■ **TEXTO APRESENTADO**:
Em outras palavras, eles estão preparando o terreno para continuar a guerra por outros meios…
Na década de 1990, surgiram novas dinâmicas e confluências que alimentaram a virada metapolítica. Nos EUA, teve início a propagação mais sistemática das categorias acusatórias “marxismo cultural” e “politicamente correto”, descritas por Lind como a fase dupla do mesmo problema. Um arsenal semântico criado para atacar o feminismo, a luta contra o racismo e pelos direitos LGTBQIA+, pelos migrantes e contra a destruição ambiental em uma base cultural e cotidiana. Enquanto isso, no Vaticano – sob a liderança ultraconservadora de João Paulo II e Ratzinger – outra categoria de espantalho estava sendo desenvolvida, a “ideologia de gênero”, que, é preciso dizer, desde o início foi associada ao neomarxismo, que é uma paleo-versão do “marxismo cultural”. Não menos importante, esse foi também o momento inaugural da Internet com sua nova lógica de digitalização da política, que, como sabemos, seria muito bem explorada pela metapolítica da ultradireita. Naquela confluência, foi montado o aparato discursivo e operacional que gradualmente fomentaria os ciclones antigênero e as viradas ultradireitistas de nossos tempos. Esse aparato estava pronto para ser ativado com vigor quando a crise financeira de 2008 na Europa e nos EUA criou um ambiente social favorável à adesão social às visões propagadas por essas forças. Essa análise dos efeitos de 2008 não pode ser aplicada automaticamente à América Latina, mas as ramificações dessa reenergização política sem dúvida nos afetaram.
Qual é a função da categoria “marxismo cultural” hoje, 30 anos após o fim da Guerra Fria?
Ela sempre serviu à função de chicotear e, se possível, erradicar as lutas emancipatórias. De acordo com a narrativa produzida pela releitura ultraconservadora da Escola de Frankfurt, na década de 1980 a esquerda havia abdicado da luta econômica e se dedicado às lutas culturais pela hegemonia política. Em outras palavras, uma “guerra de quarta geração” promovida por feminismos, movimentos LGTBQIA+, lutas antirracistas, lutas ambientais e apoio aos direitos dos migrantes. Trinta anos depois, o “marxismo cultural” foi repaginado, sua nova versão é “woke” (ou wokismo). A palavra woke foi criada na década de 1930 por intelectuais americanos e ativistas antirracistas para denotar a consciência da desigualdade e da discriminação racial. Mas, a partir dos anos 2000, ela se popularizou e ganhou muita força com os episódios de violência policial que deflagrou os protestos do Black Lives Matter. Naquele momento, o termo foi capturado e desfigurado pela extrema direita como uma nova categoria guarda-chuva para todas as “coisas ruins” que já estavam sob o “marxismo cultural”, além de coisas como a teoria racial crítica, a interseccionalidade e a teoria decolonial. Essa virada, é preciso dizer, ilumina fortemente o racismo visceral da ultradireita americana e é muito significativo que essa palavra seja usada hoje muito além das fronteiras dos EUA, como pode ser ilustrado por Milei. Trinta anos se passaram desde a invenção do “Marxismo Cultural” e sua repaginação como “Wokismo”. Mas Milei se moveu muito mais rápido. Em janeiro, no Fórum de Davos, ele atacou o “marxismo cultural”, mas em setembro, nas Nações Unidas, seu alvo já era o “wokismo”. Ele resumiu trinta anos em seis meses, porque dá para perceber que ele é muito acelerado (risos).

■ **DADOS LISTADOS**:
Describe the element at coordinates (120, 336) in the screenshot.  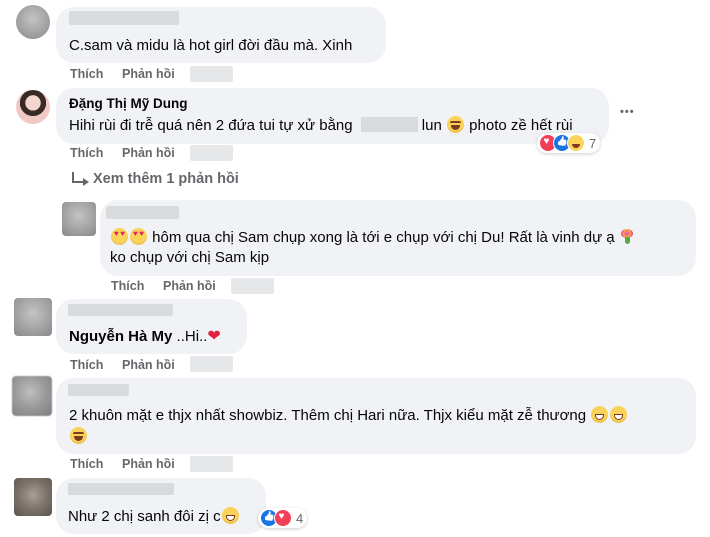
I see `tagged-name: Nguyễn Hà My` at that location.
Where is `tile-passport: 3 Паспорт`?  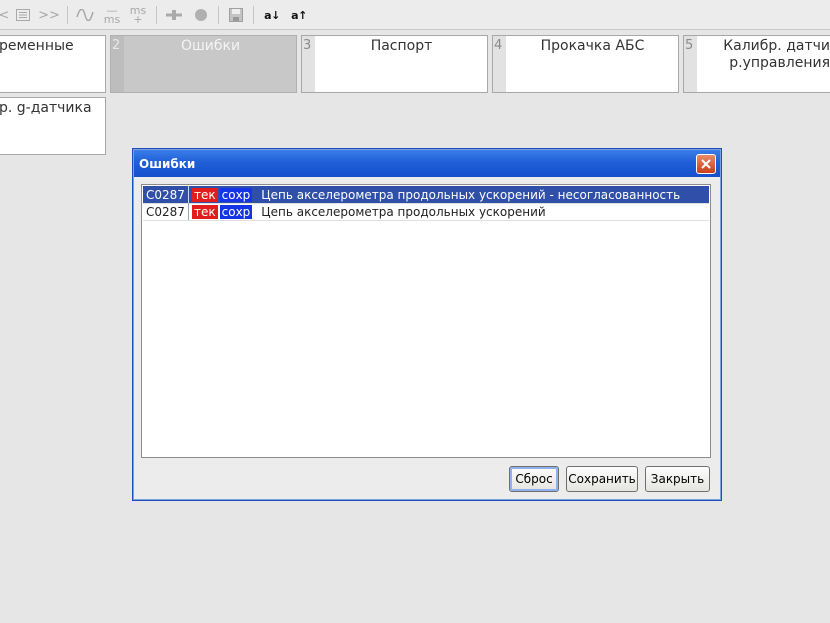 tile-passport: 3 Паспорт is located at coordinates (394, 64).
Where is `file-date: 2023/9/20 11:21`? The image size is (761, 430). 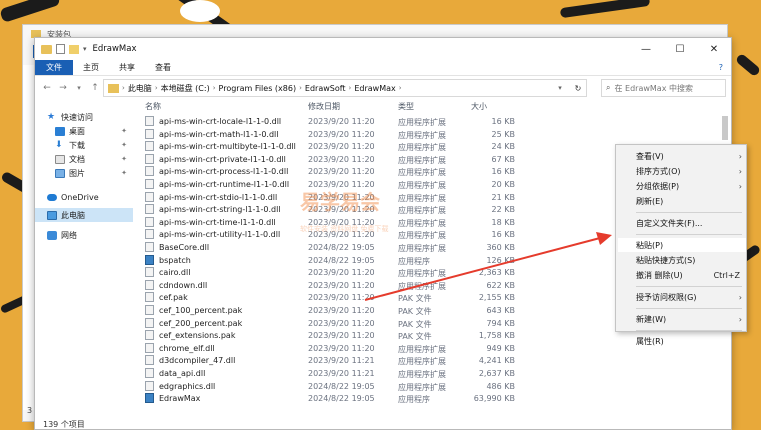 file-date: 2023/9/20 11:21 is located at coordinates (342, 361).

...

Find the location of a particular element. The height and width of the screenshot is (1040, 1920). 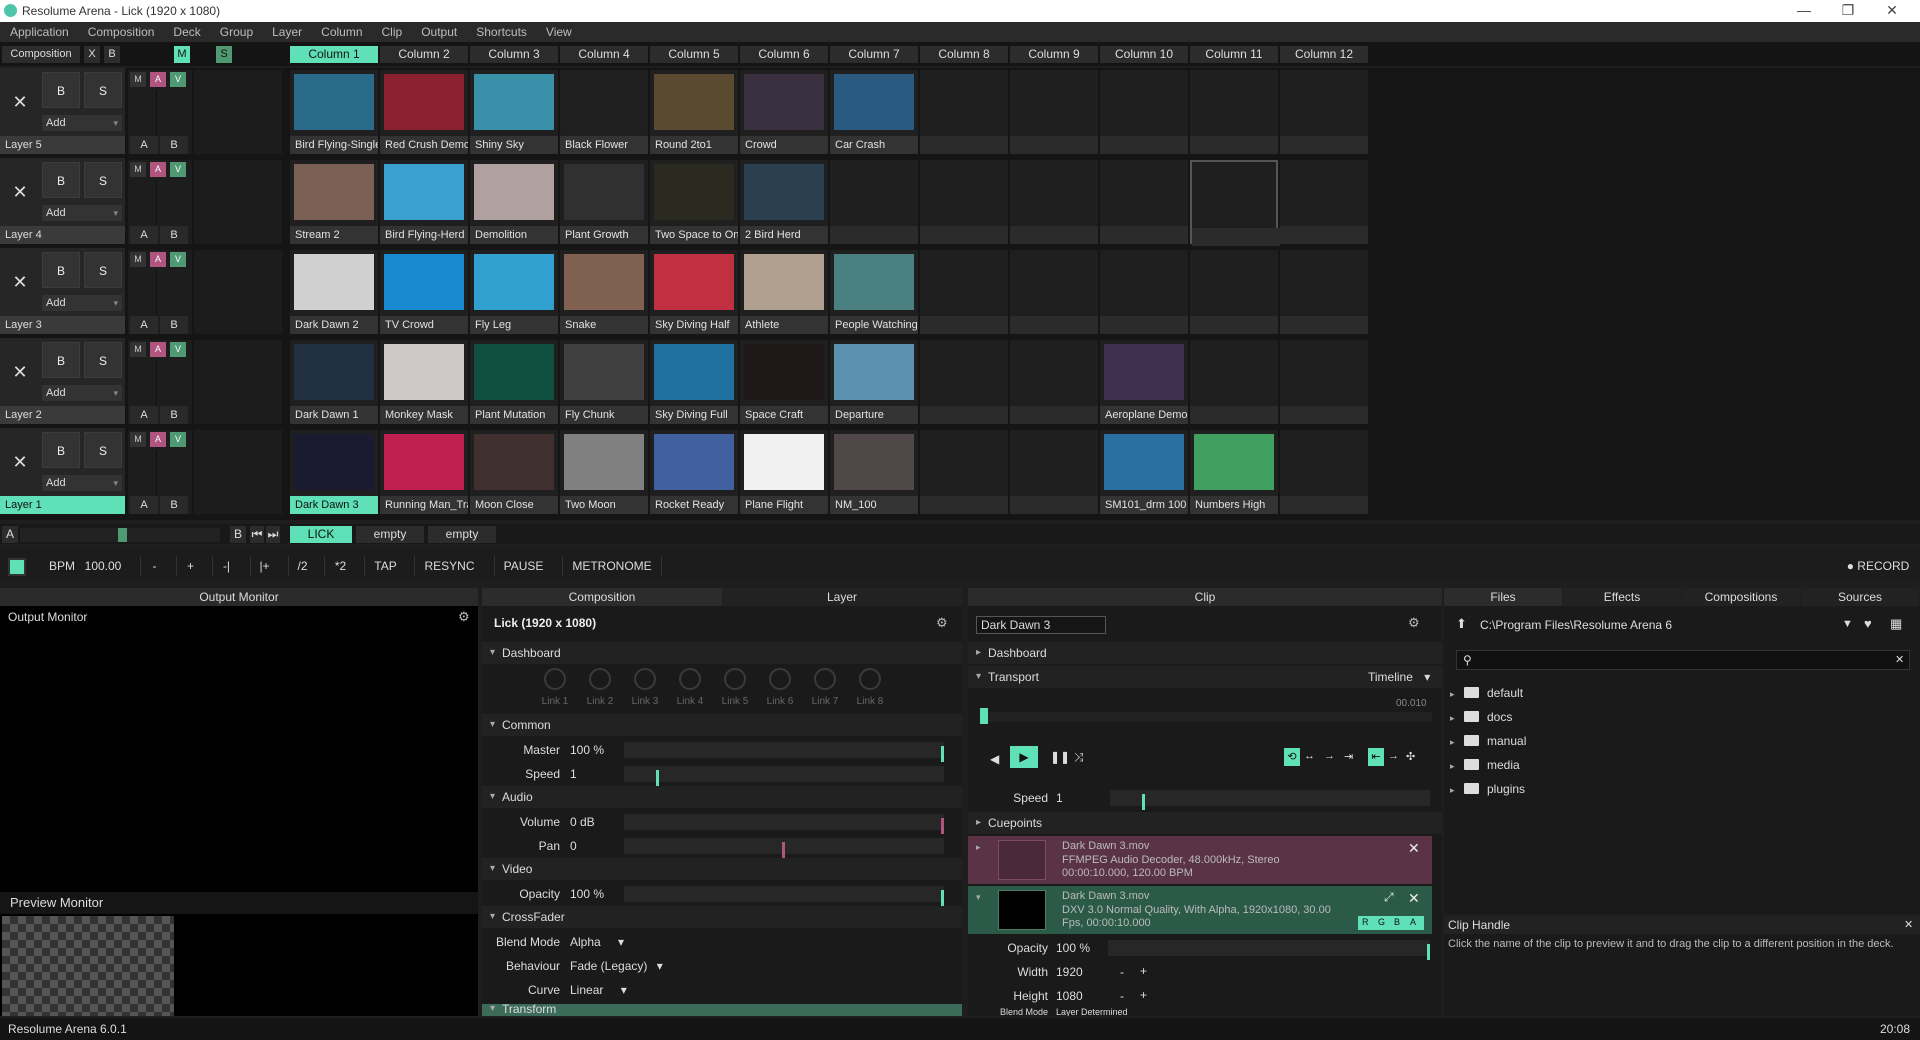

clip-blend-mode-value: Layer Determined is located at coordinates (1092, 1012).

■ **ATIVIDADE**:
Segundo o texto apresentado, em que mês e em que lugar Milei teve o “wokismo” como alvo?

■ **RESPOSTA ESPERADA**:
Em setembro, nas Nações Unidas.